Stored records:
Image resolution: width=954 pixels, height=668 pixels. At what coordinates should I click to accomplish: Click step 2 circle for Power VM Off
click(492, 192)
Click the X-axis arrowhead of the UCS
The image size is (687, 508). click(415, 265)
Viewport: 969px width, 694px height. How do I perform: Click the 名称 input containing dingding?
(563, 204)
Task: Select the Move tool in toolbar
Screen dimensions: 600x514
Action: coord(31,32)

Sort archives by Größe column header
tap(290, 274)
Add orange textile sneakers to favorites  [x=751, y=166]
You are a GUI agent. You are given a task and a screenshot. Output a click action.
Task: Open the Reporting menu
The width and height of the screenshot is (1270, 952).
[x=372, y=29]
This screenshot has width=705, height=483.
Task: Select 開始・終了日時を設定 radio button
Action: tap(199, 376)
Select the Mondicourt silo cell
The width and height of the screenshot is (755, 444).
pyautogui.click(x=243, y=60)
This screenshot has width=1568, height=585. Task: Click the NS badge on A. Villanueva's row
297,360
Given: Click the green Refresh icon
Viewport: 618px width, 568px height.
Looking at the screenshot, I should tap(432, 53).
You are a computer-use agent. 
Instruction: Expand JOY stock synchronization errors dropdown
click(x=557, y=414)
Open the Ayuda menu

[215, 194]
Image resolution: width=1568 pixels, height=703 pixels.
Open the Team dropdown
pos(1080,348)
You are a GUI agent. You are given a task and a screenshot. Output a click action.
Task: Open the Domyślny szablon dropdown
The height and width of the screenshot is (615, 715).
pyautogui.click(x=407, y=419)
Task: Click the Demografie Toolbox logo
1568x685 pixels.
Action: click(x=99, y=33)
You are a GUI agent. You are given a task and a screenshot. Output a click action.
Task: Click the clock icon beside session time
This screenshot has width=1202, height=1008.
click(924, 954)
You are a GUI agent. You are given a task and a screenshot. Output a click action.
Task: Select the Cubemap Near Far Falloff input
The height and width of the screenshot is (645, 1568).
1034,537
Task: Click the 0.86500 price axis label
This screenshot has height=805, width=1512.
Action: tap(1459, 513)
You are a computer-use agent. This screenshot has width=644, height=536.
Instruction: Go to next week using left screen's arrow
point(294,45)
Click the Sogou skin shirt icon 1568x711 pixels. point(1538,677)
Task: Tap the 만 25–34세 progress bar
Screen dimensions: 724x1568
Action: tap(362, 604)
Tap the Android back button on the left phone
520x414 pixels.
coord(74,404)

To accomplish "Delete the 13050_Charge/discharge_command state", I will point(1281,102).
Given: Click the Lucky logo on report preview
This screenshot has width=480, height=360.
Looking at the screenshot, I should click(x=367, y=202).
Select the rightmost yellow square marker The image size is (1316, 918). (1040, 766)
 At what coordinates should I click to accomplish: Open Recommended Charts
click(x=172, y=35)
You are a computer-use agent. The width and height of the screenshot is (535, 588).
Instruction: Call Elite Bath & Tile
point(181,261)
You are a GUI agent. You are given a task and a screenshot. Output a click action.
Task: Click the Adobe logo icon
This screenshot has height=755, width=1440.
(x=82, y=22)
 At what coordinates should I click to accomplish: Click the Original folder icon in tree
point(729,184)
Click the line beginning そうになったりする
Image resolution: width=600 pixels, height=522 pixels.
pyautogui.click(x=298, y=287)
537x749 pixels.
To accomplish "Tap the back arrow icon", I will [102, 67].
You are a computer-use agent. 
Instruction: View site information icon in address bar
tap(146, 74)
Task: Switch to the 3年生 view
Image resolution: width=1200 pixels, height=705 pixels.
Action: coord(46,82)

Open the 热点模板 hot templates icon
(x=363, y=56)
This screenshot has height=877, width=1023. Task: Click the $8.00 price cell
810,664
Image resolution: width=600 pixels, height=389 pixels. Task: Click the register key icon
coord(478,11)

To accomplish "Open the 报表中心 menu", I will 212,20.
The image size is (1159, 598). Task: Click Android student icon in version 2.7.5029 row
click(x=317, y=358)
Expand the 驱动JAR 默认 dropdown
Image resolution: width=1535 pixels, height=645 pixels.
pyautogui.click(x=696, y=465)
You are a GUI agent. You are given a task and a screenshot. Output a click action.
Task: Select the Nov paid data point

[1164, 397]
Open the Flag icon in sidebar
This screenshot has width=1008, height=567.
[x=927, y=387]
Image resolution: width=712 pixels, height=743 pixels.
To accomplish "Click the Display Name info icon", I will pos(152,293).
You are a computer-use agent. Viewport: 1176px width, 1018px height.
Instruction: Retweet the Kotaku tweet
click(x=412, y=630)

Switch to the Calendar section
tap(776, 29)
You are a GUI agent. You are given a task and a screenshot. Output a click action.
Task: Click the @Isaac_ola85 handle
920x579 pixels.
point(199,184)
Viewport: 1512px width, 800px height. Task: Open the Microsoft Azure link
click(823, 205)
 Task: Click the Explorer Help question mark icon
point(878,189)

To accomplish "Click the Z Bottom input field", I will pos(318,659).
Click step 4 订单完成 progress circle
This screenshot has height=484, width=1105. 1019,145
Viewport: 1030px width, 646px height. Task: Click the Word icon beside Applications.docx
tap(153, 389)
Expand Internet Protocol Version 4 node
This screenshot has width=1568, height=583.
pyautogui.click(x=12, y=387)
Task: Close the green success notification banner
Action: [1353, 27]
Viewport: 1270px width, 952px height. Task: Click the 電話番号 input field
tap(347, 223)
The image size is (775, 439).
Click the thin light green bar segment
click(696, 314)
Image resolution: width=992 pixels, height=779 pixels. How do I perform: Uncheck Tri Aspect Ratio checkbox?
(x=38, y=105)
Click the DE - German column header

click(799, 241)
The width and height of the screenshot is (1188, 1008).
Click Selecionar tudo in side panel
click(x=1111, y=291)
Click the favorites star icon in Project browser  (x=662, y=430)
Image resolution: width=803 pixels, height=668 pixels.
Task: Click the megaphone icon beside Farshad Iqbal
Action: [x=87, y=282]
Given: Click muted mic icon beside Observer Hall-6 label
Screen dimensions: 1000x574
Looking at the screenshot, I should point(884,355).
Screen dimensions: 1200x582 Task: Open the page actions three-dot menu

#### Task statement
Please return each line of the data above in which the word "logo" occurs.

#### Written response
Task: Click the Demografie Toolbox logo
Given: Click the Lucky logo on report preview
Task: Click the Adobe logo icon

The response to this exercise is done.